Rocky Mountain Laboratories could not be located in a more scenic place: Hamilton, Montana, population 5,000.
"I think it's unique to have a lab of this quality in a town of this size in a small community," said Dr. Marshall Bloom, associate director for scientific management at Rocky Mountain Labs, a Biosafety Level 4 installation run by the National Institutes of Health.
"It's really a unique facility," he said.
It's been around for over a century. It made its name by identifying a tick-borne disease called Rocky Mountain Spotted Fever.
"Nobody knew what caused it then," Bloom said. "It was completely unknown."

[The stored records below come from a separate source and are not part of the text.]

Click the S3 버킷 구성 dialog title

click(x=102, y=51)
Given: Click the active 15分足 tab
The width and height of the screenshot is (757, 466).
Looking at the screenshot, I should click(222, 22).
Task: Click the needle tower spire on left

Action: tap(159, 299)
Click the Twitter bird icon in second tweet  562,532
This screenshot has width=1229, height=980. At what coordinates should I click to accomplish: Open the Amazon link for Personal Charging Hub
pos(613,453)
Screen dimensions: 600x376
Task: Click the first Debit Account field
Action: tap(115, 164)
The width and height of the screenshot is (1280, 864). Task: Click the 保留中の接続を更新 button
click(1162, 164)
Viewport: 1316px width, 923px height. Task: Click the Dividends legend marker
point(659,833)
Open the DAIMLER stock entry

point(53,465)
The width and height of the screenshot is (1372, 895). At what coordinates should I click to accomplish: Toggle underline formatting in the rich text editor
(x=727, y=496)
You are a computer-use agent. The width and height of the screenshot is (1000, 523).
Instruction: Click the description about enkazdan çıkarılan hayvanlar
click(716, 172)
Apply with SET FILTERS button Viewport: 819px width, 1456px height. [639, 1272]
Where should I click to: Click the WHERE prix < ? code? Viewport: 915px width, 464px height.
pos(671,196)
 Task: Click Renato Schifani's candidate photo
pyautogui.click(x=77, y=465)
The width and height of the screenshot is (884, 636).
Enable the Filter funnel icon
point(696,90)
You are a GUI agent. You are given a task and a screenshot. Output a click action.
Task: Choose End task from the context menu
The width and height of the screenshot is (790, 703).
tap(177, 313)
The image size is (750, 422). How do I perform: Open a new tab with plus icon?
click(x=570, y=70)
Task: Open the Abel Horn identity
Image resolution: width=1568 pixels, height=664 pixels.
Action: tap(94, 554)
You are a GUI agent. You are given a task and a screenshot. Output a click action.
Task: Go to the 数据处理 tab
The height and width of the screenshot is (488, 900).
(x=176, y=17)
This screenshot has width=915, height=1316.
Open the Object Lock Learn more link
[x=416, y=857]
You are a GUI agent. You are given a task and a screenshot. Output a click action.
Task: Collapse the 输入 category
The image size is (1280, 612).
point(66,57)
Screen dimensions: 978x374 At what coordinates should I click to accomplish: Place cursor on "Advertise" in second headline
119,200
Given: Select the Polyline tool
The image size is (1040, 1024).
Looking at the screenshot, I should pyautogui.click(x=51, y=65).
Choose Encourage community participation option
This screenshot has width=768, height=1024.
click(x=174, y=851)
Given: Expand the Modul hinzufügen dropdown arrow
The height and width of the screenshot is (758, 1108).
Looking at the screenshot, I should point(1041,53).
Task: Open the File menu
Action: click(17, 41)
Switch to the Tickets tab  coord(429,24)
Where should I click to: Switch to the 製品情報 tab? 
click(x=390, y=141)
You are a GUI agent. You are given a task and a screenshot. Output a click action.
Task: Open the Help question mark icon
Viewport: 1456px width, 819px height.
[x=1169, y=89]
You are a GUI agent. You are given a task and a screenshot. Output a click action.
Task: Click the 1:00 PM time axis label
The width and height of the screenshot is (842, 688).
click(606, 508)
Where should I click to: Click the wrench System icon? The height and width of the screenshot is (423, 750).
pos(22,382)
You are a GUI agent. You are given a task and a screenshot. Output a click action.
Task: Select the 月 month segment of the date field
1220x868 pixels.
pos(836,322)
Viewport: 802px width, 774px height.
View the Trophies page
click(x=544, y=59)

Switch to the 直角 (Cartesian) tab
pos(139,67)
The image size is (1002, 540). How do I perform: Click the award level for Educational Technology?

Since then, RML has conducted research on a wide array of infectious agents like Q Fever and Lyme disease, work that makes clinical trials possible. We spotlighted its work on an Ebola vaccine in 2014. Now, largely out of the limelight, RML is at the forefront of the fight against the coronavirus pandemic. At least half a dozen research teams are focused on the disease. Relying on its past work on other coronaviruses, RML quickly reproduced this one in live animal cells. Rhesus macaque monkeys in its lab were given a promising vaccine candidate from Oxford University, then infected with the virus.
"The monkeys get sick," Bloom said. "It is more like a moderate form of the disease rather than a severe fatal disease in all cases… That's a very encouraging development."
Monkeys have also been used to test the antiviral drug remdesivir. RML developed a way to disinfect N95 respirator masks. Using an electron microscope and some color enhancement, Bloom’s colleagues have also given the world a glimpse of this deadly pathogen.
"The photographs that they've produced have been very very dramatic and they have captured this virus in action," he said. "It provides a real graphic backdrop for explaining the virus to people."
The lab's main focus though remains identifying the platform for a vaccine that will prove robust and durable against this disease.
"I'm optimistic that one of the vaccine candidates which is being tested is going to prove to be worthwhile," Bloom said, looking ahead.
He stressed that it's important to work fast but carefully. Although two-thirds of staff are doing that work from home these days, Rocky Mountain Laboratories is on the coronavirus case at this unusual time, in its very unique environment.